Human corneas showed AQP3 immunoreactivity that localized primarily to corneal epithelial cell borders (Fig. 1). Two patterns were observed: (1) staining observed primarily in the basal and early differentiated layers with little observed in more superficial layers (Fig. 1A), and (2) AQP3 immunoreactivity in the differentiated upper layers with sparse staining in the basal layer (Fig. 1B). Nevertheless, AQP3 protein was clearly present in epithelial cells of the cornea. A negative control in which the primary antibody was omitted demonstrated no non-specific staining (Fig. 1C). 

To determine if AQP3 and PLD2 co-localize in the human cornea, we performed immunofluorescent confocal microscopy on human corneal limbal cells and human corneas. We found that AQP3 and PLD2 partially co-localize in cornea in situ. Interestingly, we observed a greater degree of co-localization in the limbal region (Fig. 2B) than in the central cornea (Fig. 2A), consistent with a possible role of this pathway in corneal wound healing. We also demonstrated partial co-localization of AQP3 and PLD2 in human corneal limbal cells (Fig. 2C), similar to our findings in epidermal keratinocytes.¹⁵ 

To determine whether AQP3 associates with PLD2 in corneal epithelial cells, we examined whether PLD2 and AQP3 could be co-immunoprecipitated from IHCE lysates. Figure 3 demonstrates that AQP3 (both glycosylated and unglycosylated forms) co-immunoprecipitates with PLD2 and vice versa. 

Our demonstration that AQP3 and PLD2 could be co-immunoprecipitated indicated a physical association but did not indicate whether this linkage was via direct binding or indirectly resulted from the formation of a complex with an adaptor or scaffolding protein. Therefore, to determine if the interaction between AQP3 and PLD2 was direct or via an adapter or scaffolding protein, we instead used an evolutionarily more distant expression system: Sf9 insect cells. Thus, we expressed His-tagged PLD2 and glutathione S-transferase (GST)-tagged AQP3 in an Sf9 insect cell expression system and performed co-immunoprecipitation assays. As shown in Figure 4, immunoprecipitation of AQP3 with an anti-GST antibody resulted in co-immunoprecipitation of PLD2, and immunoprecipitated PLD2 co-immunoprecipitated AQP3, but only when the two baculoviruses were both used to infect the Sf9 cells. These results suggest that the interaction between AQP3 and PLD2 is direct, as it seems unlikely that insect cells would express an adapter or scaffolding protein with sufficient homology to the mammalian protein to allow its interaction with, and co-immunoprecipitation of, AQP3 and PLD2. 

Based on the finding that the PG species DOPG is most effective in stimulating keratinocyte proliferation,¹⁹ we investigated the effect of DOPG versus PG, which was derived from egg as a control, on corneal epithelial cell scratch wound healing in vitro. Figure 5 shows that, in IHCE cells, DOPG stimulated scratch wound healing by approximately 40%. This stimulation was comparable to the effect of a positive control, epidermal growth factor (5 ng/mL), which increased scratch wound closure by 61 ± 22% relative to the control (data not shown). On the other hand, egg-derived PG, composed of a mixture of fatty acids (as discussed in Xie et al.¹⁹), actually inhibited scratch wound healing by approximately 30% (Fig. 5), indicating the specificity of the effect of DOPG on corneal epithelial wound healing in vitro.

━━━━━━━━━━━━━━━━━━━━━━━━━━━━━━

_Exercise instructions_:
1. List each substance that the text on AQP3 and PLD2 in the cornea reports testing in the scratch wound healing experiments, with the effect given for each.
2. According to the text on AQP3 and PLD2 in the cornea, why were AQP3 and PLD2 expressed in Sf9 insect cells for further co-immunoprecipitation assays?

_Data to examine_:

━━━━━━━━━━━━━━━━━━━━━━━━━━━━━━

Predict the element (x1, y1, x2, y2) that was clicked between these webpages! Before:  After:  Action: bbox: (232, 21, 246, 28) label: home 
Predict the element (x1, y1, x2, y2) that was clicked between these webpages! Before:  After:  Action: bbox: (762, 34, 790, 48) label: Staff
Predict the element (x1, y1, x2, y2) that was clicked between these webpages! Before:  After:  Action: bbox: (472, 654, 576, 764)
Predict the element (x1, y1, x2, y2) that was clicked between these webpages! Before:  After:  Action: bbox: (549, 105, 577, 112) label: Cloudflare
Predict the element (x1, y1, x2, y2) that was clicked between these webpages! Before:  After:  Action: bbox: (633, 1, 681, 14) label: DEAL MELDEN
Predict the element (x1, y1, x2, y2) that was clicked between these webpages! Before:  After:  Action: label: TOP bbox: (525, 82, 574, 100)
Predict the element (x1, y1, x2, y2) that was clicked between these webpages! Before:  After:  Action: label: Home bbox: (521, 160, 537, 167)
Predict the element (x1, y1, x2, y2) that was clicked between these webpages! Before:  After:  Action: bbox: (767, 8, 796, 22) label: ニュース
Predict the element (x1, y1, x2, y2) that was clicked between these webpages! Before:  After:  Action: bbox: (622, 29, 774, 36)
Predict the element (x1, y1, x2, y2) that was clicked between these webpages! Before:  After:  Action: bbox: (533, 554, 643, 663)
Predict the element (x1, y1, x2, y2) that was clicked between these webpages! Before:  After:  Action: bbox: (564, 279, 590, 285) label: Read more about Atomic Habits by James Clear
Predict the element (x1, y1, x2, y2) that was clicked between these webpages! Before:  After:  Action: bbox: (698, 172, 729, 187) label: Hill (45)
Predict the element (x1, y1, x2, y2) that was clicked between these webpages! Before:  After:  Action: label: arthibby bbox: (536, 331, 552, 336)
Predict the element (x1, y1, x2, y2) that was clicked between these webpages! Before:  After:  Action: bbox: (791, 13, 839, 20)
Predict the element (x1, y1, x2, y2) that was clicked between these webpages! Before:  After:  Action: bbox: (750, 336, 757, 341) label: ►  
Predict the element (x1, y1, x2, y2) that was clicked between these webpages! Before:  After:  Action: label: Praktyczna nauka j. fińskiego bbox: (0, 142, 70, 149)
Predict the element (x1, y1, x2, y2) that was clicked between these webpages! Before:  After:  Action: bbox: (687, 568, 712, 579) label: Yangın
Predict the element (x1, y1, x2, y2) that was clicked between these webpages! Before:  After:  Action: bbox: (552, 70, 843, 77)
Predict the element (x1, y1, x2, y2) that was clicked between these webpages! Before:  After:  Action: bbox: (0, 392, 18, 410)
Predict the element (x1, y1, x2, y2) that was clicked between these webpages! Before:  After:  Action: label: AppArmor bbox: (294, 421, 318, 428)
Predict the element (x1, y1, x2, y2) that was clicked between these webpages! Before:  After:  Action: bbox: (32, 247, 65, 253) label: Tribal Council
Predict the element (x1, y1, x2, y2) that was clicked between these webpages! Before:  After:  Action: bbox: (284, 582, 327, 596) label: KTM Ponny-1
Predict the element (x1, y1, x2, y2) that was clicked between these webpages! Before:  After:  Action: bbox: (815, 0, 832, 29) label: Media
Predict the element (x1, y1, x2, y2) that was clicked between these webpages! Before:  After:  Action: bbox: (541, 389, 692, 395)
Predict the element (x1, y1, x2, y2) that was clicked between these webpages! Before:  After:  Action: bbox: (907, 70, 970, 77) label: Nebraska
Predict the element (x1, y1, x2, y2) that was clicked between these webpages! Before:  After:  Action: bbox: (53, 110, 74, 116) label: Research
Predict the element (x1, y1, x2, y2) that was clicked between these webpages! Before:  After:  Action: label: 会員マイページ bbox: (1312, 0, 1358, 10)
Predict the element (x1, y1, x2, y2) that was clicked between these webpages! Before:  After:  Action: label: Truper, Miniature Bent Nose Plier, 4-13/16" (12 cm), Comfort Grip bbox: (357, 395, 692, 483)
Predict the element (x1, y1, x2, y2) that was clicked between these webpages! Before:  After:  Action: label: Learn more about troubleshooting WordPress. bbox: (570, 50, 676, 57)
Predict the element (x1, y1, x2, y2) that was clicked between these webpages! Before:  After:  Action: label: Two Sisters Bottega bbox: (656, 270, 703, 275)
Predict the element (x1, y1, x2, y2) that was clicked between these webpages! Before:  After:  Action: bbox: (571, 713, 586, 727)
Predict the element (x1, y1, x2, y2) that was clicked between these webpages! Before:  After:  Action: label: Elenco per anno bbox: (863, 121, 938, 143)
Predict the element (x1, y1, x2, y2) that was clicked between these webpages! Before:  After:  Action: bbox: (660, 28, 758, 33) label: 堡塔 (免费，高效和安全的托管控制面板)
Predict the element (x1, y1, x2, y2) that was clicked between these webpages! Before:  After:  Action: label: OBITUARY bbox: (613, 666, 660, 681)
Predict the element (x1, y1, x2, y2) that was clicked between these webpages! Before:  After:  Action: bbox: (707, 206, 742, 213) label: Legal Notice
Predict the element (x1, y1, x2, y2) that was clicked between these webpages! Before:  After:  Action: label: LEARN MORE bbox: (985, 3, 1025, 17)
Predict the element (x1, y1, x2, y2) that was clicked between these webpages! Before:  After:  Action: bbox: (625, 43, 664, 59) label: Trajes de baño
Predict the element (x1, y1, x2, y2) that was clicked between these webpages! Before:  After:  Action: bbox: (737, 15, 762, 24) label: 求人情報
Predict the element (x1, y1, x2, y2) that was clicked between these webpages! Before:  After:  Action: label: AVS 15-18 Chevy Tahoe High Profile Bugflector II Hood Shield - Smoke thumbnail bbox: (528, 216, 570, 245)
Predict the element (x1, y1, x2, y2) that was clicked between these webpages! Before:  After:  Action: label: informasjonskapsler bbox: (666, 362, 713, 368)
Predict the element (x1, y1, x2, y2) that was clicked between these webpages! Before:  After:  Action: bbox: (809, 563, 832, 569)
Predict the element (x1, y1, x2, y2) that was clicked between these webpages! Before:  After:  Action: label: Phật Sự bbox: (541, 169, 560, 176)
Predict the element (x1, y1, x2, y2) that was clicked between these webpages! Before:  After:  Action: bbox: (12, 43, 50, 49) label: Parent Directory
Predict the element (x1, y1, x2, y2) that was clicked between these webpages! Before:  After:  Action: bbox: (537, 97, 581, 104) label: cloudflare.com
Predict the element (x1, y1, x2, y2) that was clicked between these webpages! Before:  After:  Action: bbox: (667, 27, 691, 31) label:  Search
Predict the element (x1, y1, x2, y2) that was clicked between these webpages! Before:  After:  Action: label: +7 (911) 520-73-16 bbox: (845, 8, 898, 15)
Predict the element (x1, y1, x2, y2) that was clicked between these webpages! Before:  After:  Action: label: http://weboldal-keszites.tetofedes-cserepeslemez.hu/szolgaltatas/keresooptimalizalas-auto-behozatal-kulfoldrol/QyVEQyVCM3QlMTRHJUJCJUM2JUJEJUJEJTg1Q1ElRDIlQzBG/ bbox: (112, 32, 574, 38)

━━━━━━━━━━━━━━━━━━━━━━━━━━━━━━

_Exercise results_:
1.
- DOPG: stimulated scratch wound healing in IHCE cells by approximately 40%.
- Epidermal growth factor (5 ng/mL), the positive control: increased scratch wound closure by 61 ± 22% relative to the control.
- Egg-derived PG, the control: inhibited scratch wound healing by approximately 30%.

2. Co-immunoprecipitation from IHCE lysates showed that AQP3 and PLD2 are physically associated, but it could not show whether they bind directly or are linked through an adapter or scaffolding protein. Sf9 insect cells were used because they are an evolutionarily more distant system. The authors judged it unlikely that these cells would express an adapter or scaffolding protein similar enough to the mammalian one to bind and co-immunoprecipitate both proteins, so co-immunoprecipitation there suggests a direct interaction.